> **What you should do**: Copy out the following lines word for word, omitting the pictures.

Target pointing data
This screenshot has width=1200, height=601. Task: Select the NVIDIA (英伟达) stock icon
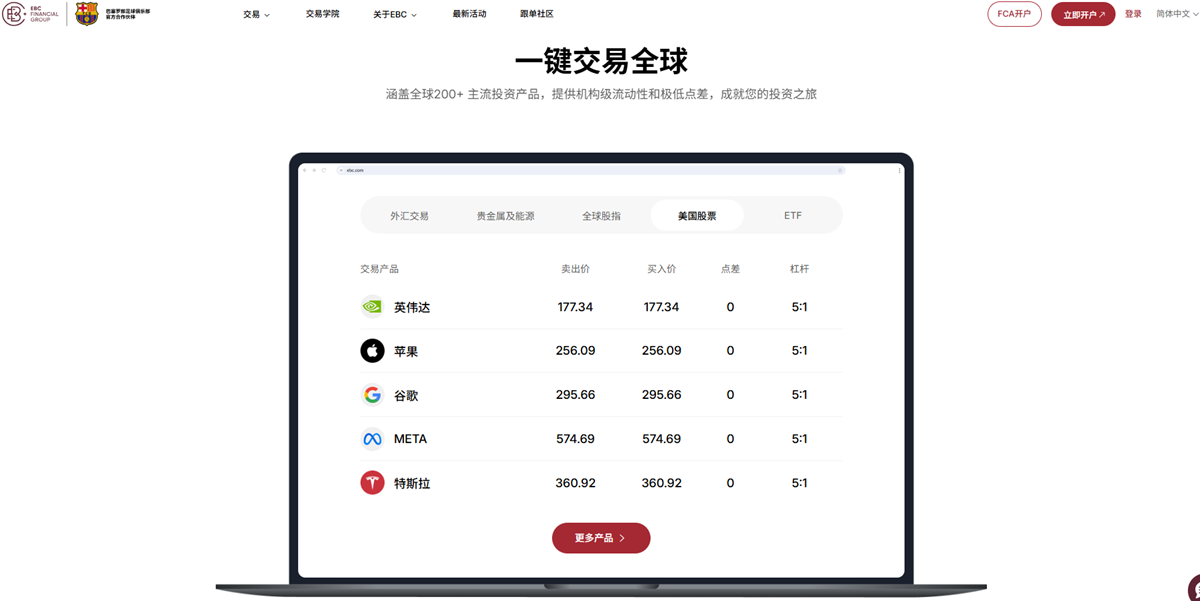click(x=371, y=306)
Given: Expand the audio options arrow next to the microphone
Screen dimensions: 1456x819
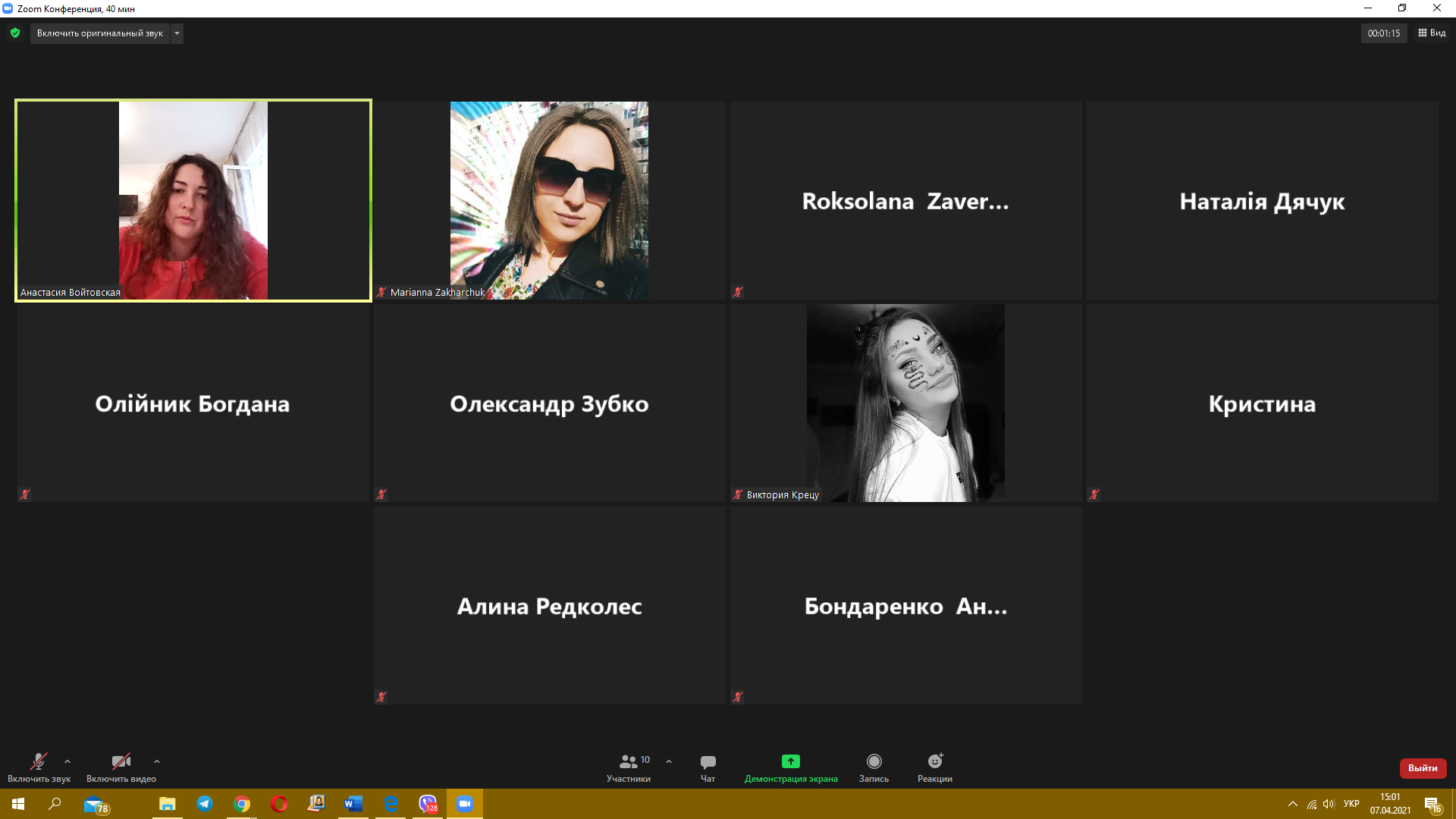Looking at the screenshot, I should point(67,761).
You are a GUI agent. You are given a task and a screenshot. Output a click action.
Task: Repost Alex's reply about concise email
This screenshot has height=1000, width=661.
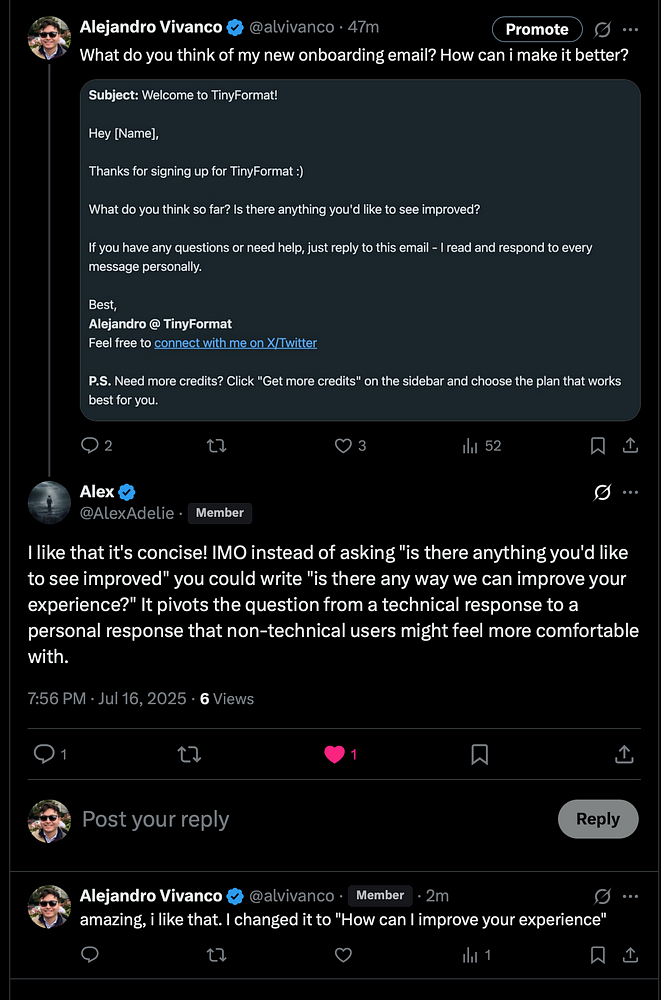(x=188, y=755)
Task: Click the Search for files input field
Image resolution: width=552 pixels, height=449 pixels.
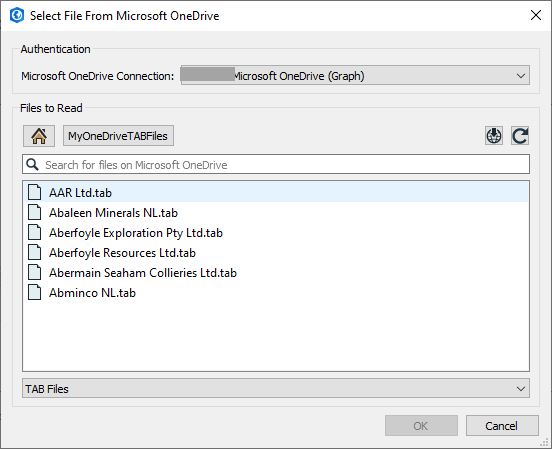Action: pos(276,164)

> **The reply**:
This screenshot has width=1200, height=601. Task: Select the NVIDIA (英伟达) stock icon
click(x=371, y=306)
Given: Expand the audio options arrow next to the microphone
Screen dimensions: 1456x819
Looking at the screenshot, I should point(67,761).
You are a GUI agent. You are given a task and a screenshot. Output a click action.
Task: Repost Alex's reply about concise email
This screenshot has height=1000, width=661.
(x=188, y=755)
Task: Click the Search for files input field
Image resolution: width=552 pixels, height=449 pixels.
Action: pos(276,164)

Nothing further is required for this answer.